Khatia was more than happy to leave the older man and his philosophical and scholarly conversation to Edain and Viroj, who actually seemed to understand it. She turned her attention to the daughter… not least so as to head off the attentions which Snow Crow seemed determined to lavish on her. Still too exhausted to help much with the packing today, she thought sardonically, but apparently not too tired to pitch some woo. However inappropriate that might be in the circumstances. Ruthlessly blocking his attempts to catch the girl’s eye, she smiled brightly and poured some more brandy.

“Do you plan to follow in the family business yourself when you have finished school?” she asked as the girl waved away her attempt to refill her cup. Ming-Li had impressed Khatia as the very model of a modest maiden – shy, retiring, eyes downcast. But she looked up brightly at the question, and there was a spark of fire in those hazel eyes. 

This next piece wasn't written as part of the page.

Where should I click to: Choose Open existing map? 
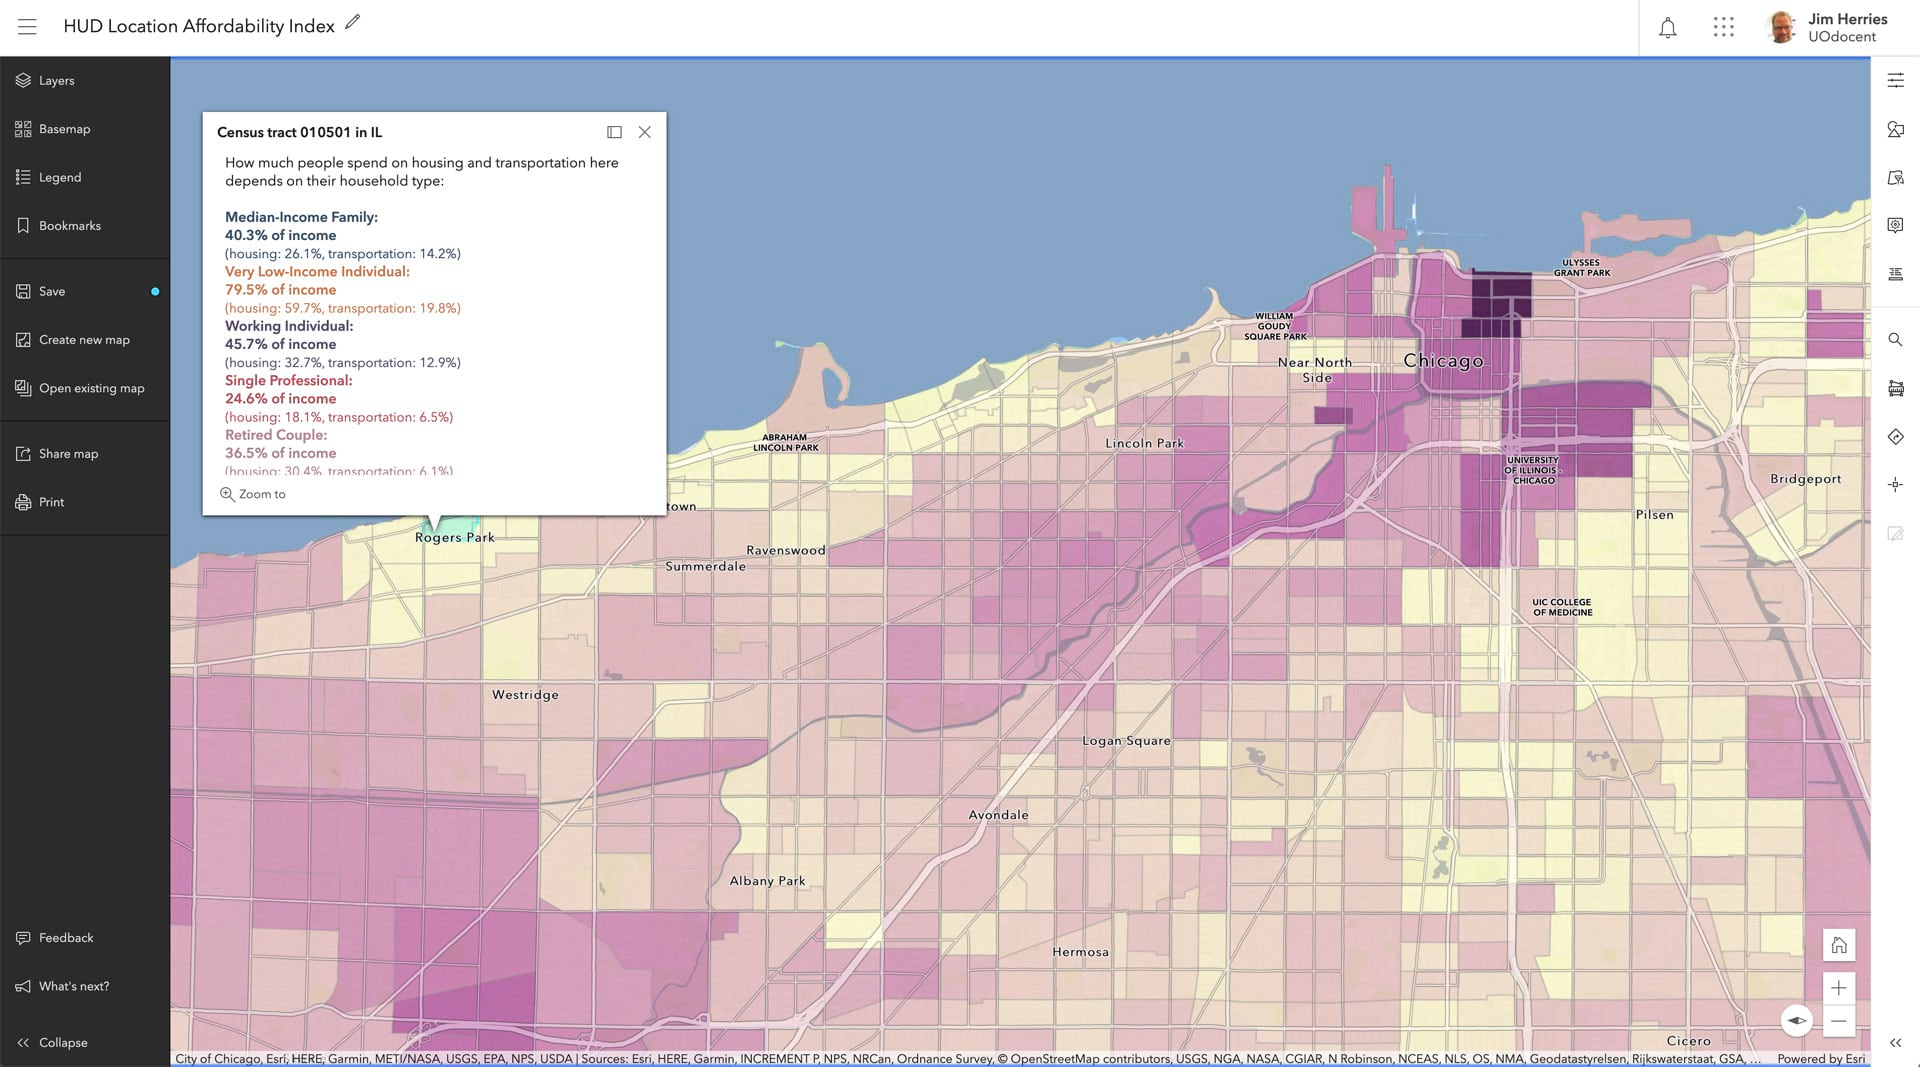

“Oh no, I am afraid I have very little head for business matters,” she admitted with a demure smile. “That I will gladly leave to my older brother! My interests are rather amongst the stars, and the study of the heavens. My mother doesn’t find that very lady-like, but fortunately Father understands. I’m very excited to have been accepted into the Astral College at the Academy of Virtuous Wisdom!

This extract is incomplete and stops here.